Brazil, leading the healthtech industry in Latin America
One of the unexpected yet positive consequences of the pandemic was the consolidation of various startups that are developing health solutions, like the Brazilian companies ISA LAB (at-home vaccination services), and Mevo (digital medical prescriptions), which performed solidly this year. There are also rapidly growing businesses in health and data systems, such as Conexa Saúde (payment and consultation management platform), Alice (primary care unit medical insurance), and Nilo Saúde (elderly care management platform).
Among these new players, consumer-centric models account for most of the emerging companies in the 2022 cohort of HolonIQ’s LATAM Health Tech 50, which lists the most promising startups in digital health, biotech, medtech, and other areas driving innovation in health care.
Another company backing innovation is Eurofarma, which started out with Brazilian capital and is among the leading laboratories in its native country, looking to consolidate its arrival and its brand knowledge among medical professionals in the region.
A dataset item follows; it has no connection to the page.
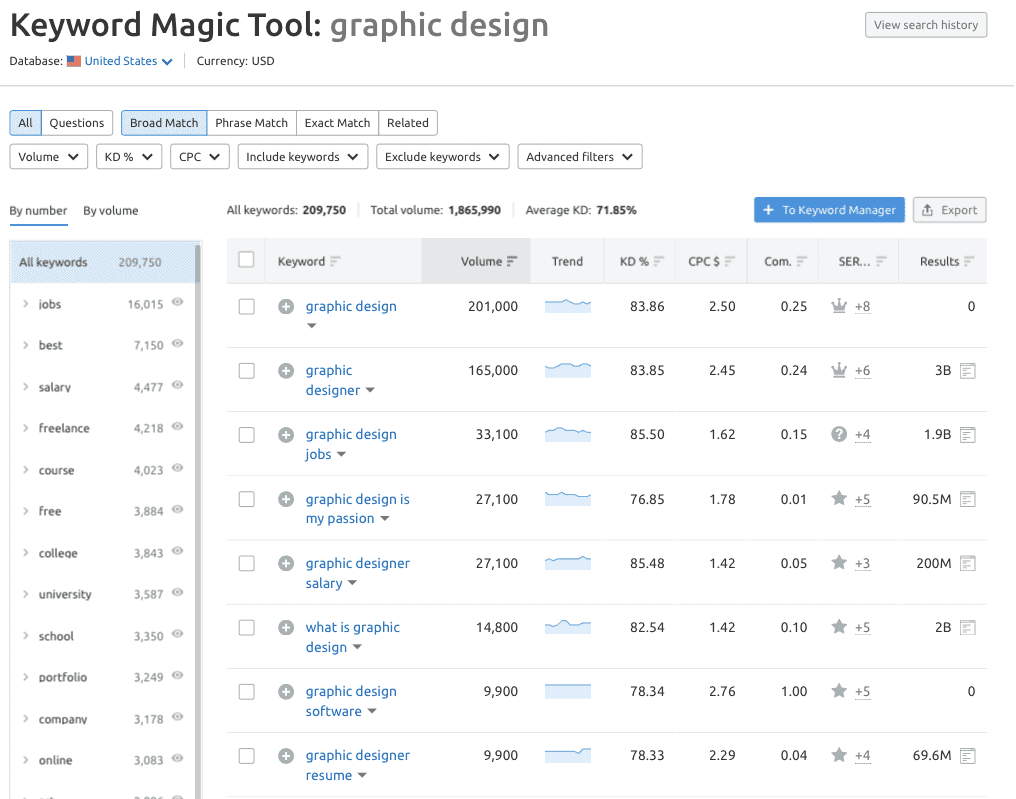Check the select-all checkbox in the table header
The image size is (1016, 799).
click(246, 260)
New medical devices being made in Mexico
Mexico is the most competitive country in the world in terms of manufacturing costs for medical devices, which are around 25% lower than those of the United States and up to 6% lower than China’s. According to Carlos Alejandro Salazar Gaytán, CEO of Medical Expo, the pandemic attracted nearly a dozen ten medical-device factories to the country. Additionally, according to data from the Mexican Association of Innovative Medical Devices (AMID), the move by factories from Asia to Mexico was in response the COVID-19 pandemic. Indeed, the supply-chain problems caused by COVID-19 and Mexico’s proximity to the world’s biggest importer are some of the factors that make nearshoring in Mexico attractive.
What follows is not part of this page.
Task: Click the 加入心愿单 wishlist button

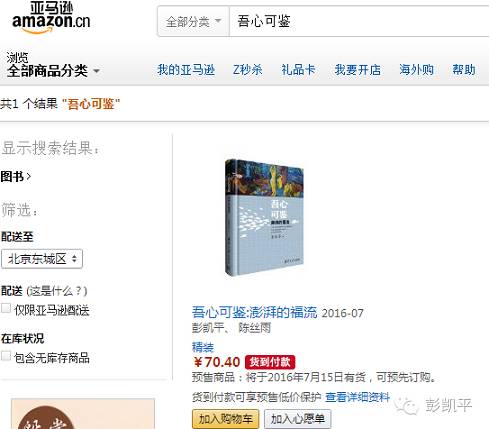Action: 297,419
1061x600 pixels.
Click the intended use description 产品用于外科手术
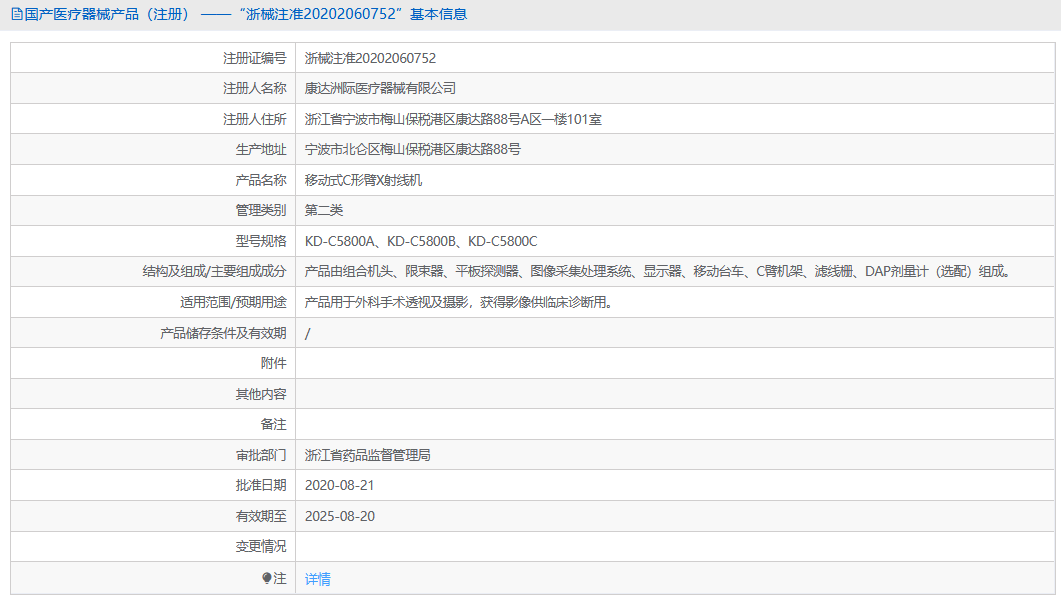pos(457,302)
Another fact that speaks to the dynamism of the medical-device industry in Mexico comes from the INEFAM Pharmaceutical Institute: Mexico’s medical-device export capacity currently stands at 200 billion pesos. “We have a robust industry that stems from Mexico setting up medical-device production during the pandemic,” said Juan de Villafranca, president of Mexican Association of Pharmaceutical Laboratories (AMELAF). Ricardo Gómez Bayardo, CEO of Clúster de Ingeniería Biomédica in Jalisco, says the pandemic made it possible to focus on medical devices and understand the importance of quality, since every device is related to saving lives.